Its all about your INTENTIONS! You might think you have a woman fooled when you come at her non genuinely but she knows exactly what your up to and that's why most of you haven't gotten laid. Unless you either got lucky, or you got lucky enough to meet an idiot.
Read my post again and apply it. Talk to her not because you wanna f her (as in don't make that your MAIN reason). Talk to her because you wanna get to know her.
Don't knock it until you try it. It works for me. I only posted it cuz I want it to work for you as well....

Author:  rozedavoice [ Wed Apr 06, 2011 1:57 pm ]
Post subject: 

stop jumping the gun old timer regardless your attention are the same. and creating a relationship just off pure friendship is lrr( last result relationship) meaning she dating you because she felt convertible with you. but her love for you is more like a friend then true passion.

its like if you were to have feelings for un attractive friend you've known. and the reason i said phone call game is not a good suggestion.
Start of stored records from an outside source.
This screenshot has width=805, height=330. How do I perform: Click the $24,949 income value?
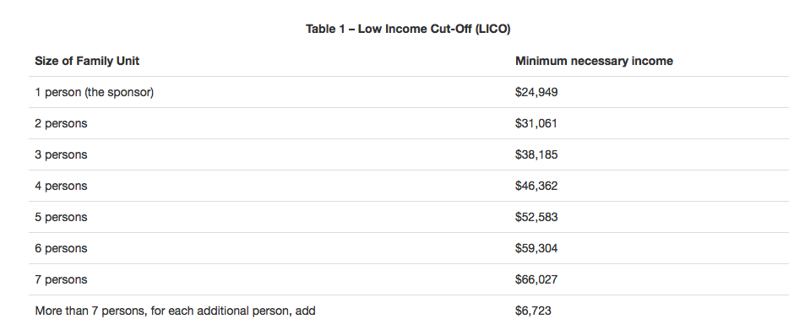536,93
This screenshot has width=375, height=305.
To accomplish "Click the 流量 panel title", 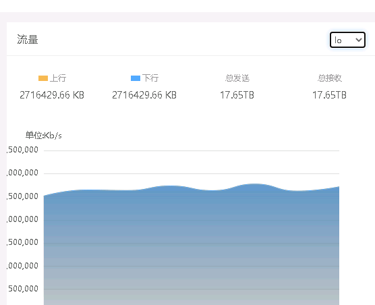I will pos(28,40).
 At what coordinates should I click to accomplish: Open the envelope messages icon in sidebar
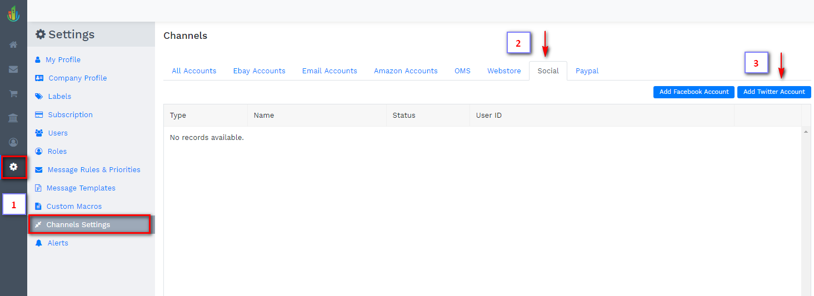pos(13,69)
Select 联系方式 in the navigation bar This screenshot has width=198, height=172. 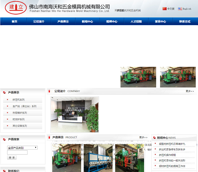[x=185, y=21]
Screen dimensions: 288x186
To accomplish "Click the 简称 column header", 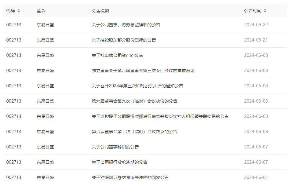I will [41, 11].
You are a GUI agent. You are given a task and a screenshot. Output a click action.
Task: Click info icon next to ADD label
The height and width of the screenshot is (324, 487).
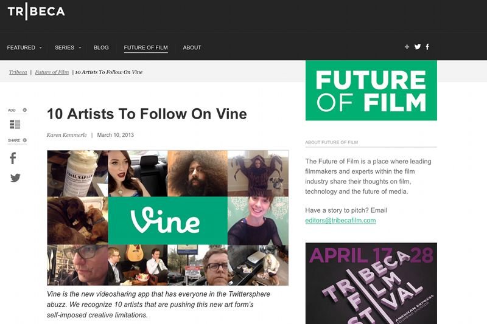pos(25,110)
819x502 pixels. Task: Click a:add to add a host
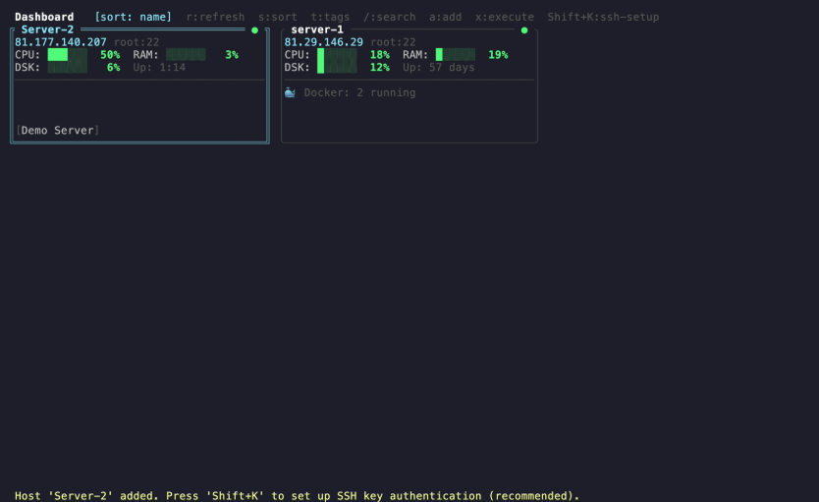coord(445,17)
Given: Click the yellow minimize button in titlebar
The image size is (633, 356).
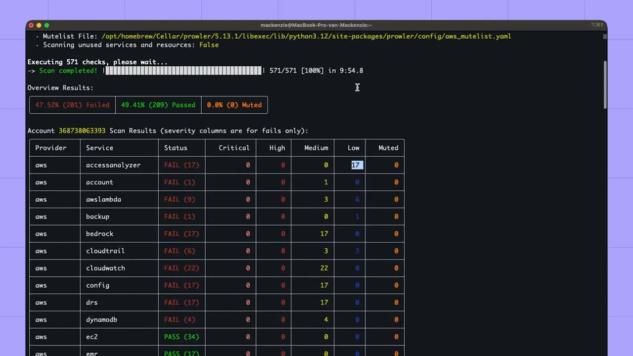Looking at the screenshot, I should coord(39,25).
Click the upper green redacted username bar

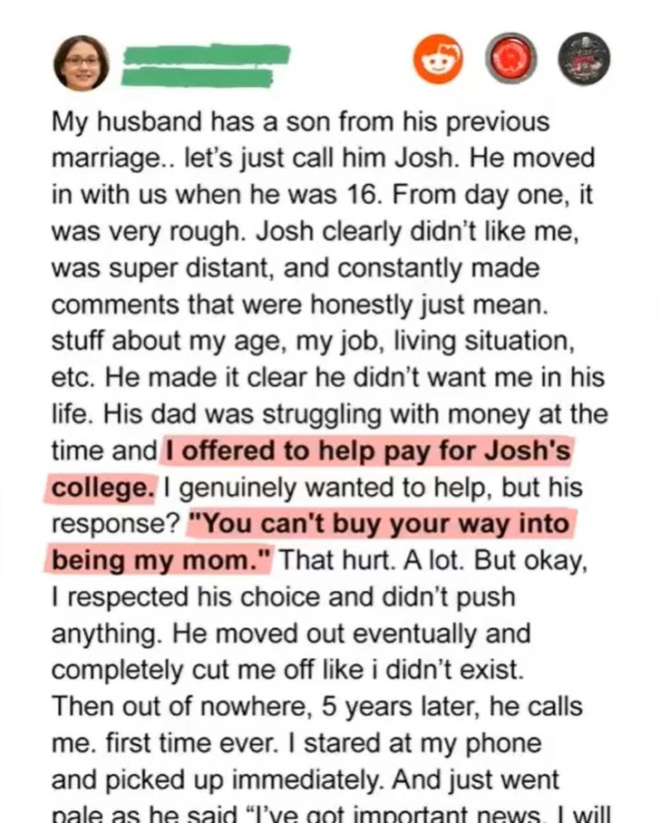207,54
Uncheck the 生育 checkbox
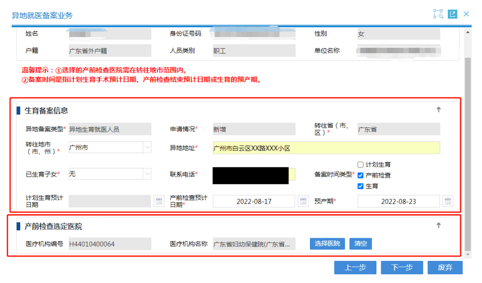Viewport: 482px width, 283px height. tap(361, 186)
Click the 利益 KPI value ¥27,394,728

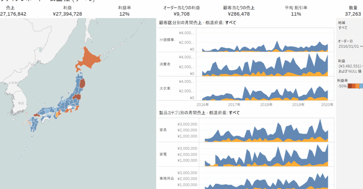click(67, 14)
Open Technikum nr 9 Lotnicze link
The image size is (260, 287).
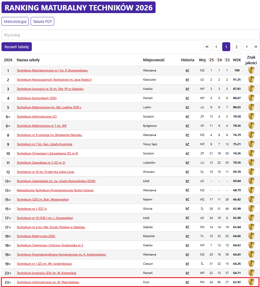tap(49, 135)
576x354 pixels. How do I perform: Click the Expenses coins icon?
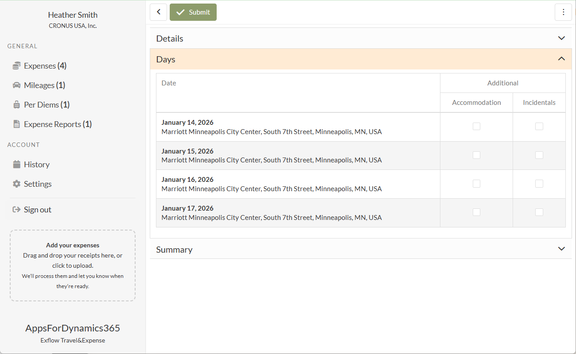(x=16, y=66)
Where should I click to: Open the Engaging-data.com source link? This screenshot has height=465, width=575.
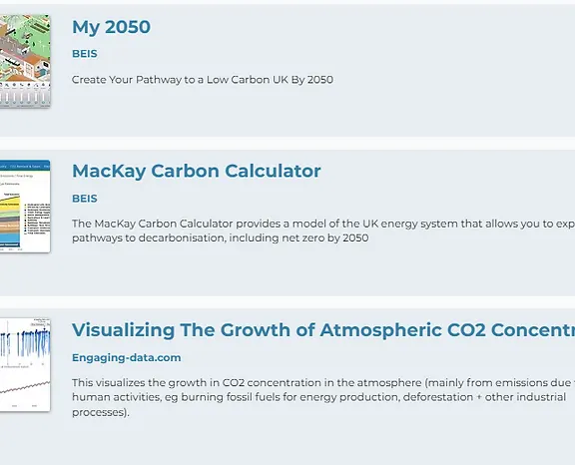tap(127, 357)
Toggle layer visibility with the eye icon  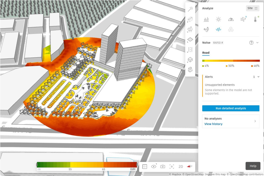coord(154,167)
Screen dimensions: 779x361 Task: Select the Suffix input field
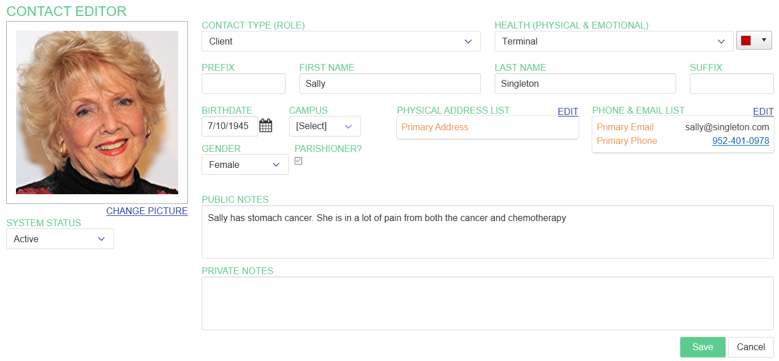pos(731,83)
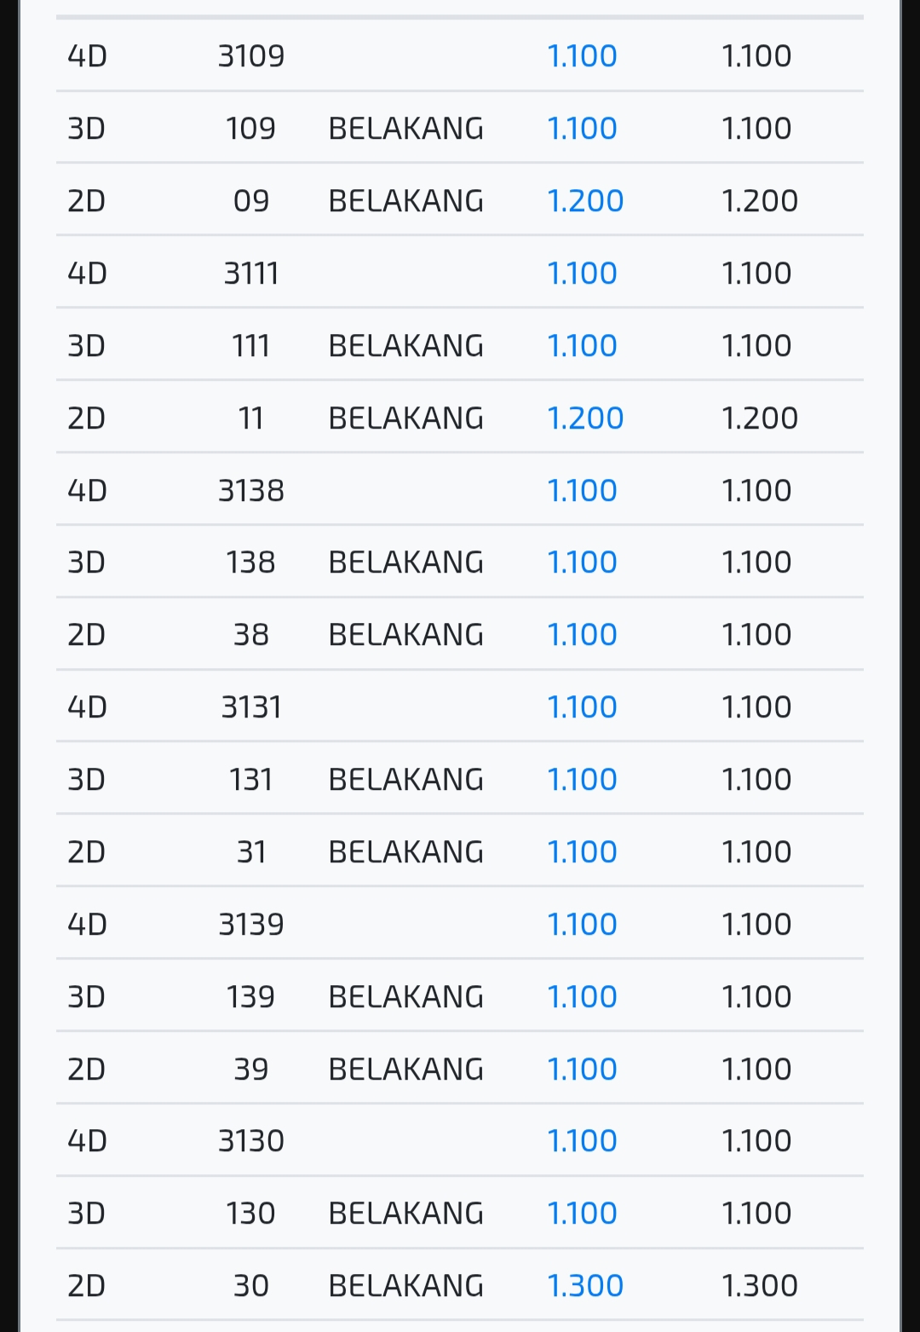This screenshot has height=1332, width=920.
Task: Click the black 1.300 value in last row
Action: click(759, 1286)
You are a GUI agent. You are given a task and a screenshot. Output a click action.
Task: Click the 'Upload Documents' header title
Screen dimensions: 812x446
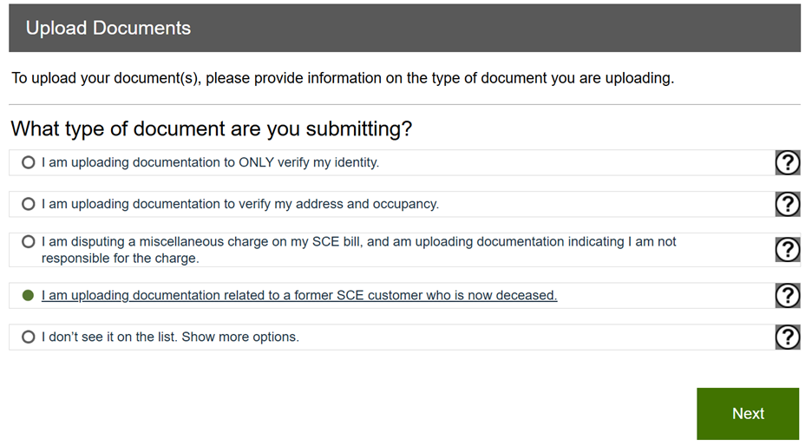point(108,28)
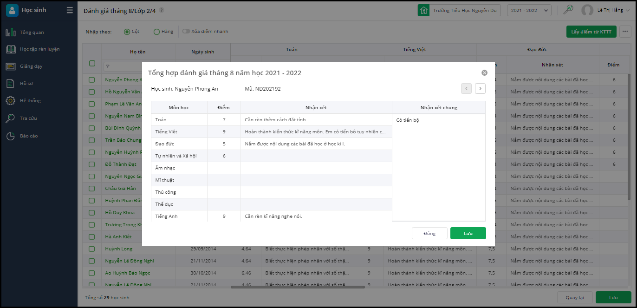Open Hệ thống settings
This screenshot has width=637, height=308.
30,101
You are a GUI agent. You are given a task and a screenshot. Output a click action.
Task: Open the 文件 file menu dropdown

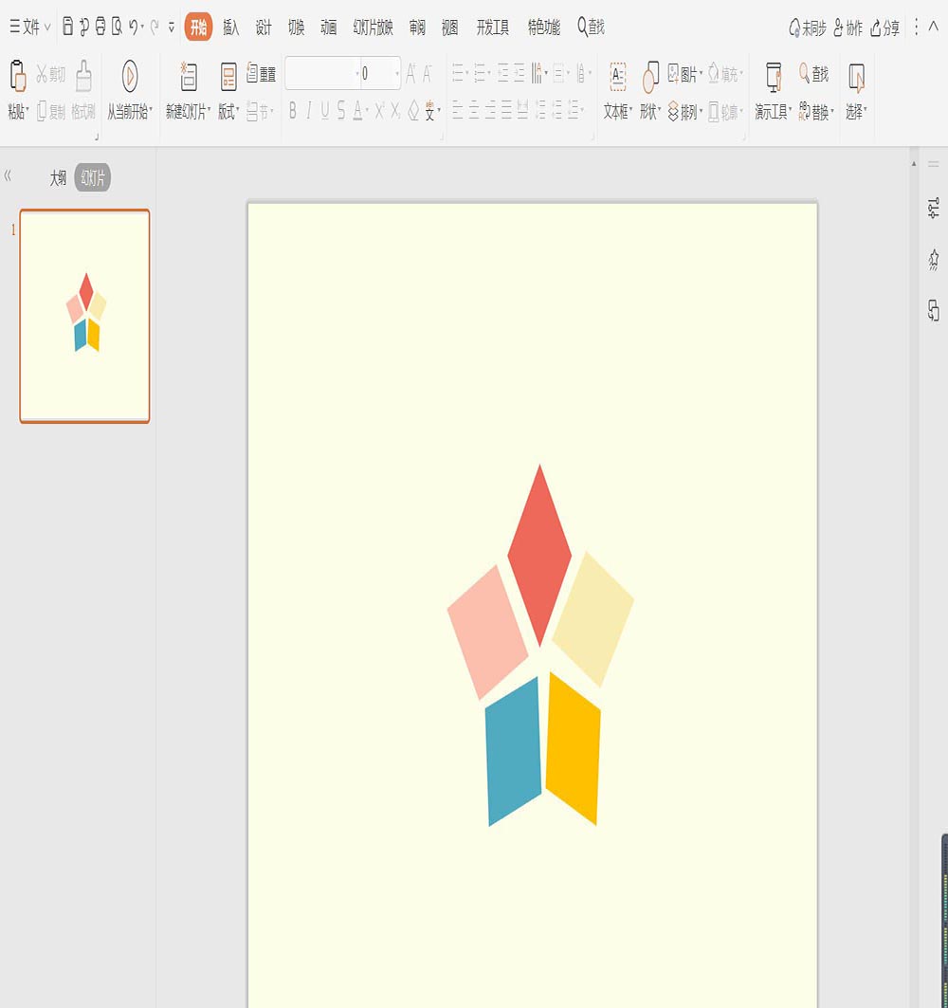coord(30,27)
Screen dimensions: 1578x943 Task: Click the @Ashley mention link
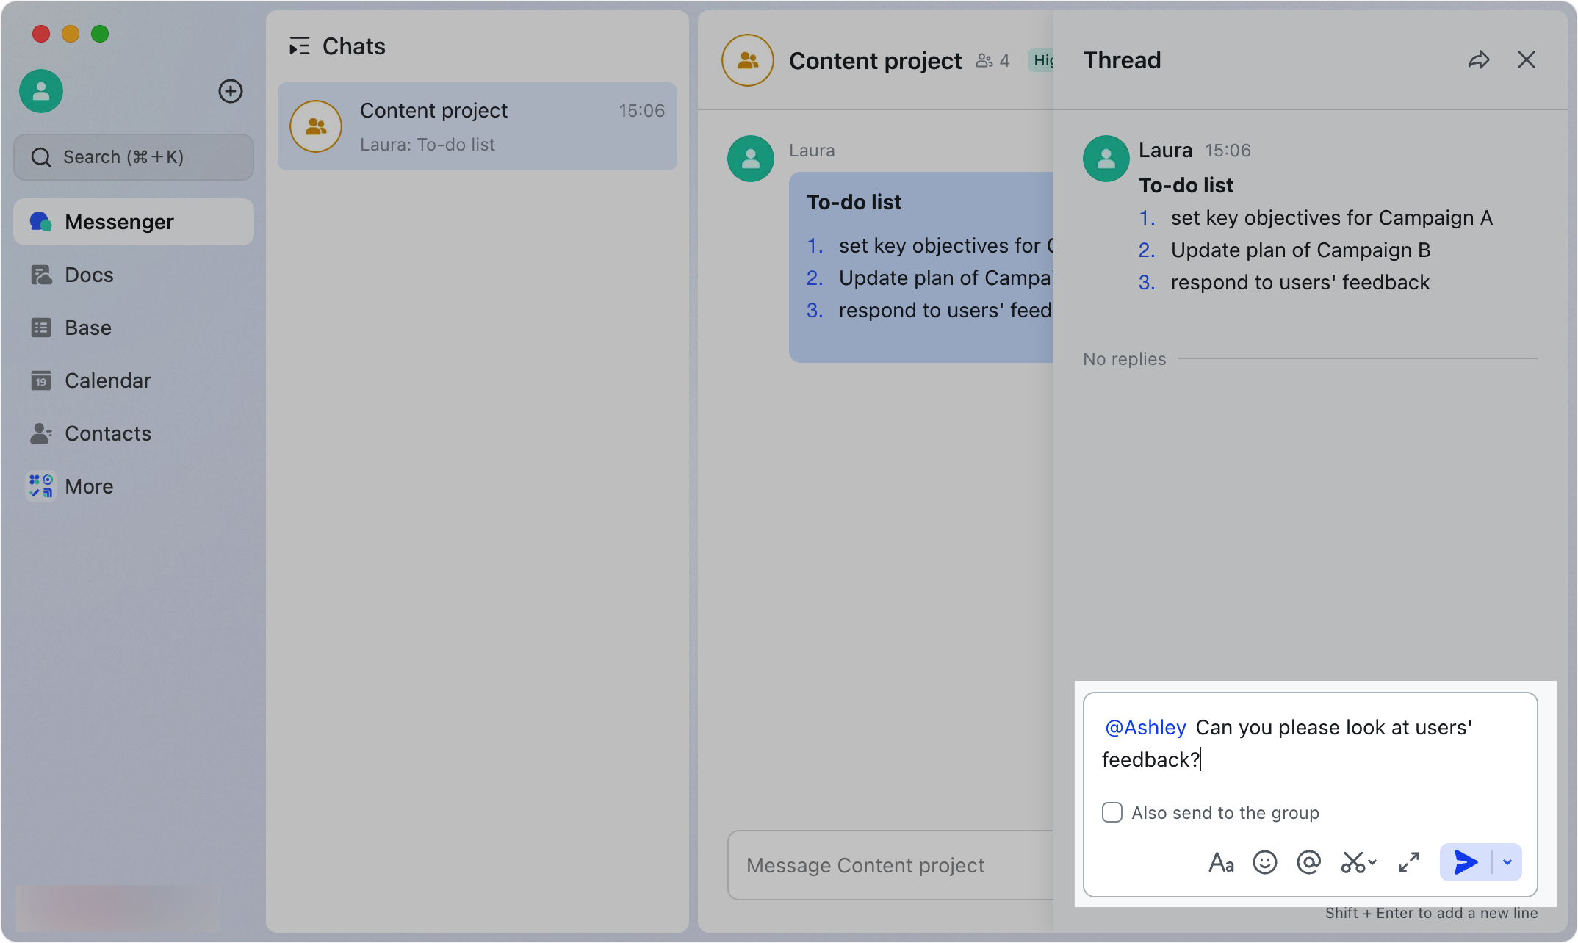[x=1145, y=727]
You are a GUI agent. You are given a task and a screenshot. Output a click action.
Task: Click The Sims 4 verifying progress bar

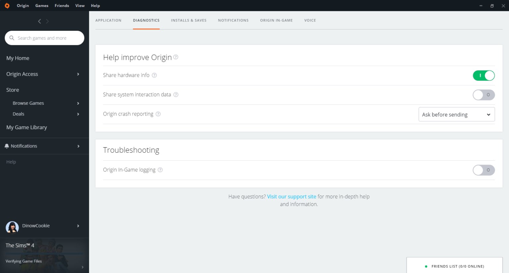click(x=44, y=254)
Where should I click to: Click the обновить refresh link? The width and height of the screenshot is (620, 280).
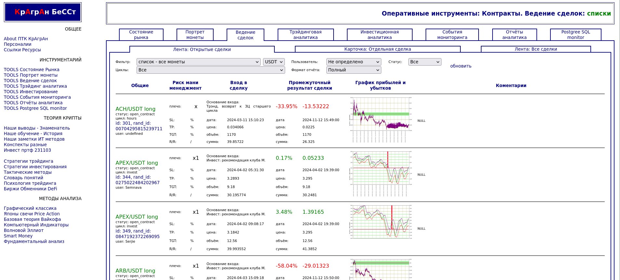click(461, 66)
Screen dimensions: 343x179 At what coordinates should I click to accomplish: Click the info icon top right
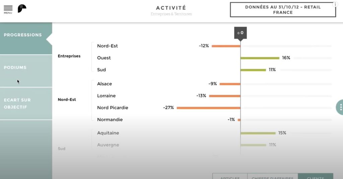coord(335,4)
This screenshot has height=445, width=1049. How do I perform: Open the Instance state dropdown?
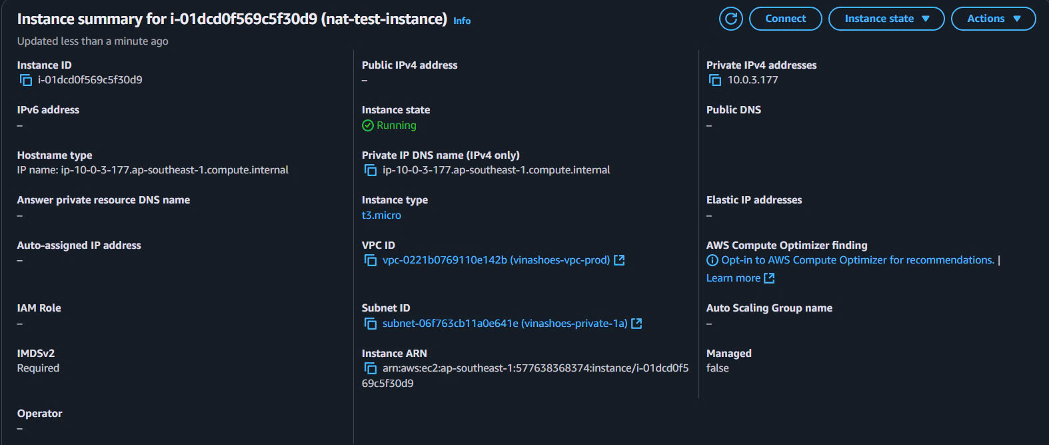coord(886,18)
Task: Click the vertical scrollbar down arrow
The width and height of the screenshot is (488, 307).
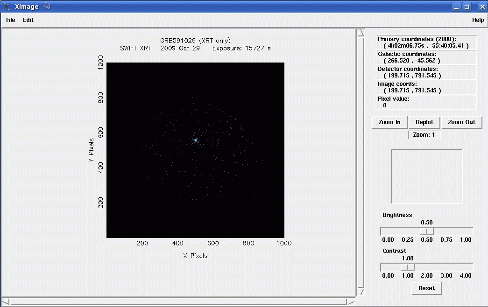Action: (361, 292)
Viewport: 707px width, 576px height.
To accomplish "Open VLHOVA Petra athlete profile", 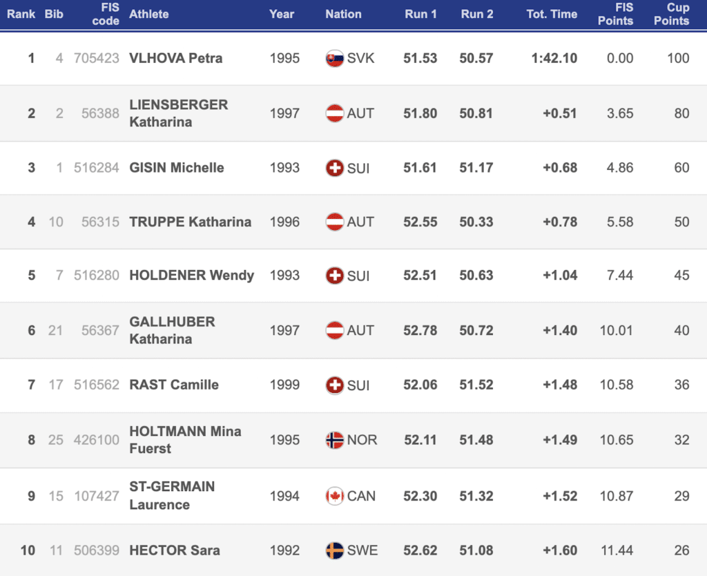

because of all the newer technology, woman well easily believe their busy, most phone call in reaction is mainly of luck if it a first time call with out you texting them. or if she finds genuine interest.

Author:  jabmaster [ Wed Apr 06, 2011 3:34 pm ]
Post subject: 

Naaaaaahhhhh, sorry man I think you just went too poetic with this.

I understand what you mean about the important is having a relation with a woman, not sex. I am not very much into sex, I prefer to keep on seducing women because sometimes there will be women you cannot fuck and still you want them to be part of your life (long time friends, married women, ex gfs, etc...).

In any case I think you are wrong about the phone, because unless you are calling her at 9 pm Sundays there is a chance she is busy and you will not be able to talk the deeps you want.
This is more of a logistic contradiction itself.


Reasons why phone game is hard:
-You cannot express yourself at so many levels
-Sometimes you run against time
-Your intentions tend to be more transparent.